Beneficio di inventario: in che momento può essere fatta valere la limitazione di responsabilità?

Con la sentenza in commento, la Sezione II della Corte di Cassazione si è trovata ad affrontare nuovamente la questione inerente il momento in cui può dirsi sussistente la limitazione di responsabilità dell’erede nei confronti dei creditori del de cuius, allorquando l’eredità sia stata accettata con beneficio d’inventario.

Nel caso in esame, il soggetto nei confronti del quale un istituto bancario aveva notificato atto di precetto, proponeva opposizione deducendo di non essere debitore della somma ingiunta in quanto aveva accettato l’eredità del de cuius con beneficio di inventario, rilasciando i beni ai creditori.

Non avendo la Banca intrapreso l’esecuzione, il Giudice di prime cure dichiarava la cessazione della materia del contendere, condannando la creditrice opposta alle spese di lite ed al risarcimento dei danni ex art. 96 c.p.c..

Impugnata la sentenza, la Corte d’Appello evidenziava come il titolo esecutivo azionato dalla Banca, in forza del quale era poi stato notificato il precetto, era stato ottenuto in un momento in cui l’erede aveva dichiarato di accettare l’eredità con beneficio di inventario ma, tuttavia, non era stata ancora ultimata la redazione dell’inventario. Per tale motivo, lo stesso non poteva considerarsi quale erede puro e semplice e rispondere, quindi, dell’intero ammontare del decreto ingiuntivo.

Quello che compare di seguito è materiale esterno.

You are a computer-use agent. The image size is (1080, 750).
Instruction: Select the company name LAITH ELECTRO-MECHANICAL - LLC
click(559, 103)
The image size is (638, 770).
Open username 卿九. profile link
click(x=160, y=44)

La Banca proponeva pertanto ricorso in Cassazione, rilevando come il giudice dell’esecuzione non ha il potere di eseguire un controllo estrinseco su un titolo esecutivo divenuto ormai definitivo.

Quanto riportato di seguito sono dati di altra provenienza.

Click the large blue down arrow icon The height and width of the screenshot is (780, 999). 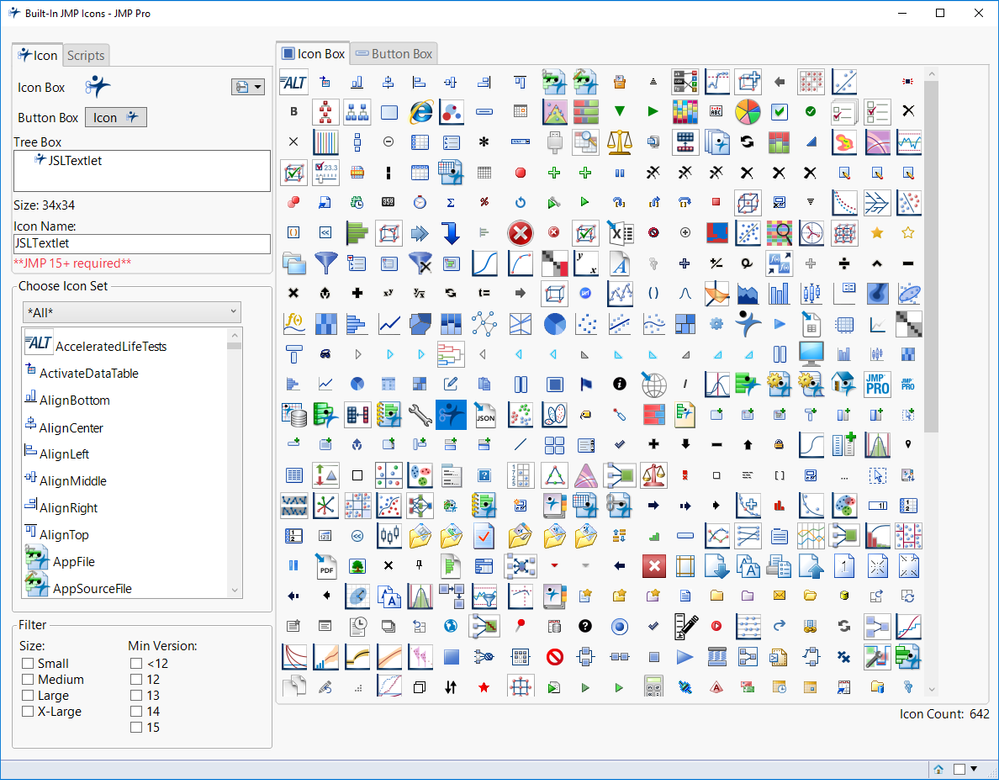[451, 233]
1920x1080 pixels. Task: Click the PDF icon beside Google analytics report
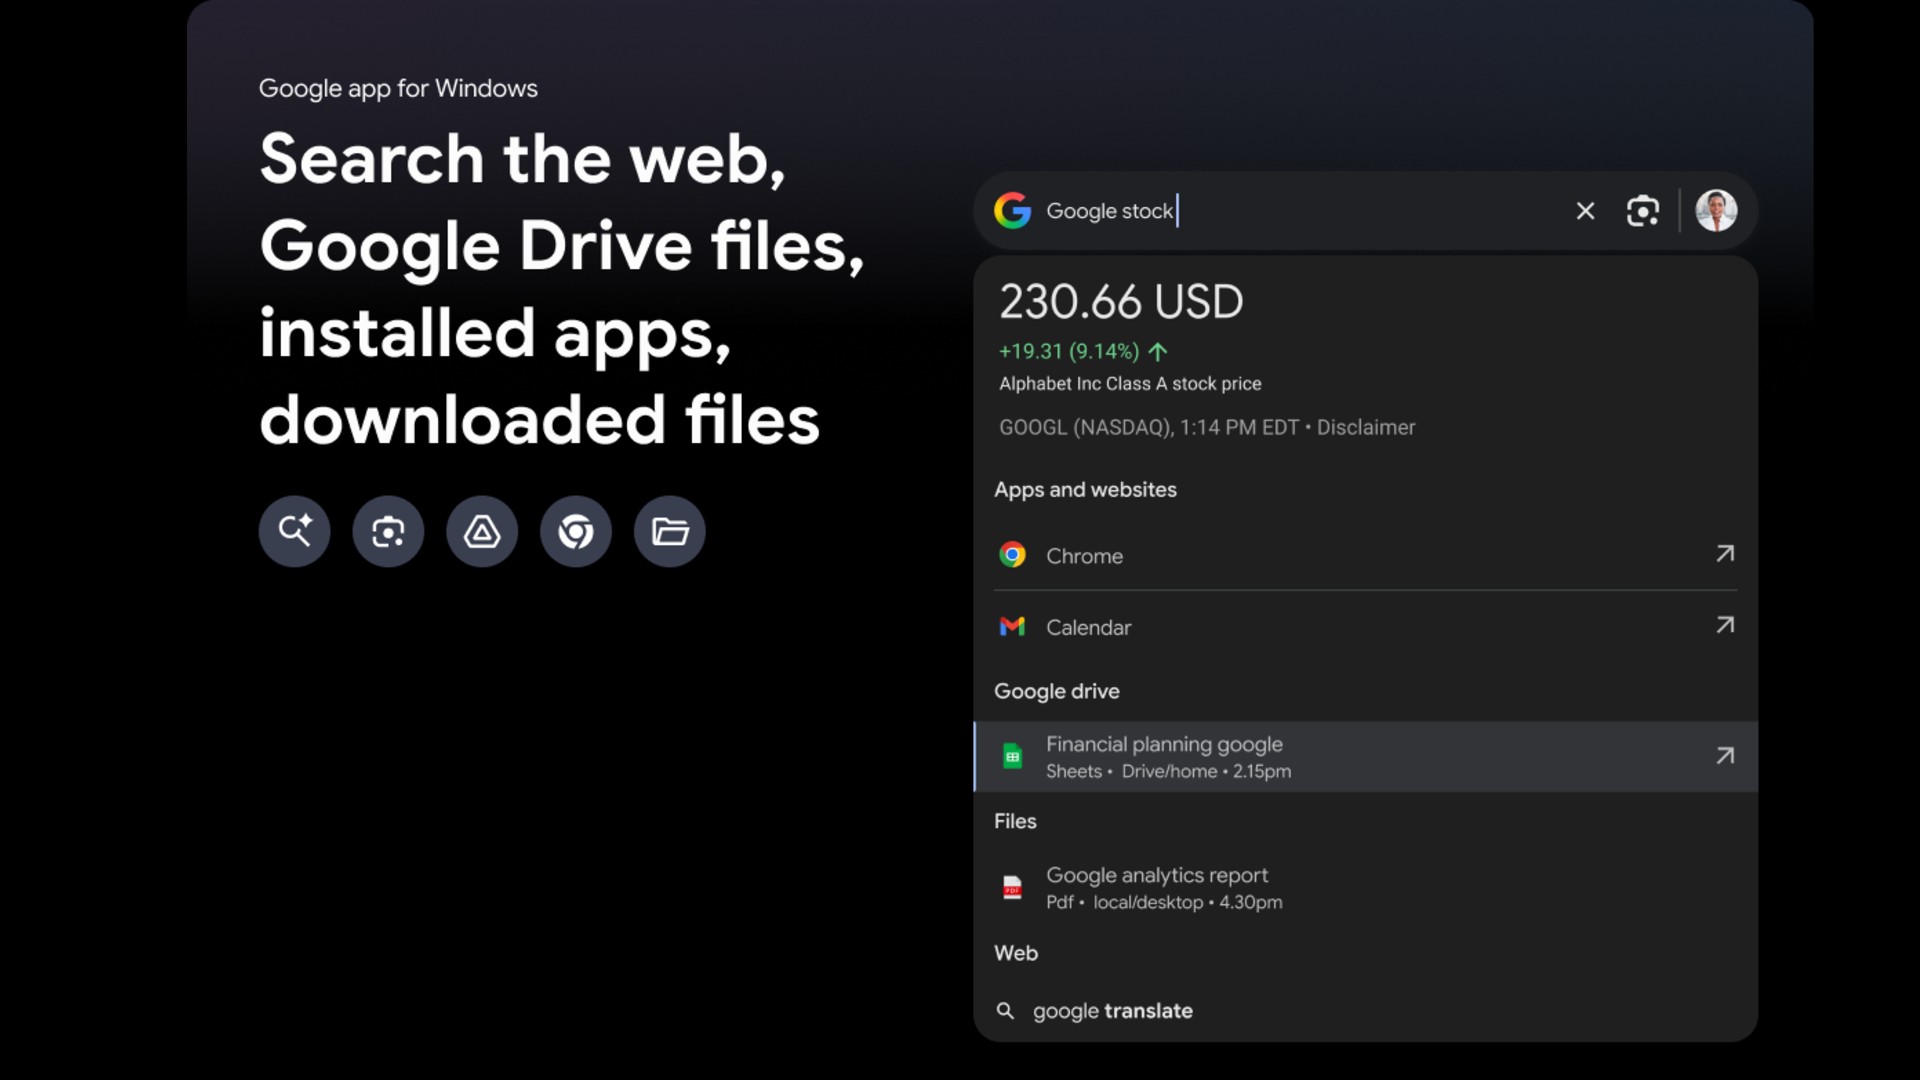point(1012,888)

La Suprema Corte, investita della questione, ha posto in evidenza come l’accettazione con beneficio di inventario sia una fattispecie a formazione progressiva, che si costituisce di due elementi indispensabili: l’accettazione e la redazione dell’inventario. Dunque, la dichiarazione di accettazione, pur avendo un’immediata efficacia, non incide sulla limitazione della responsabilità intra vires hereditatis, la quale è condizionata alla preesistenza o alla sopravvenienza dell’inventario, mancando il quale l’accettante è considerato erede puro e semplice.

Nel caso di specie, posto che al momento della formazione del titolo esecutivo giudiziale ottenuto nei confronti dell’erede per un debito del de cuius non erano ancora decorsi i termini per il compimento dell’inventario, la Corte di Cassazione ha ritenuto che la limitazione della responsabilità è stata correttamente eccepita dinanzi al giudice dell’esecuzione, trattandosi di fatto successivo alla definitività del titolo.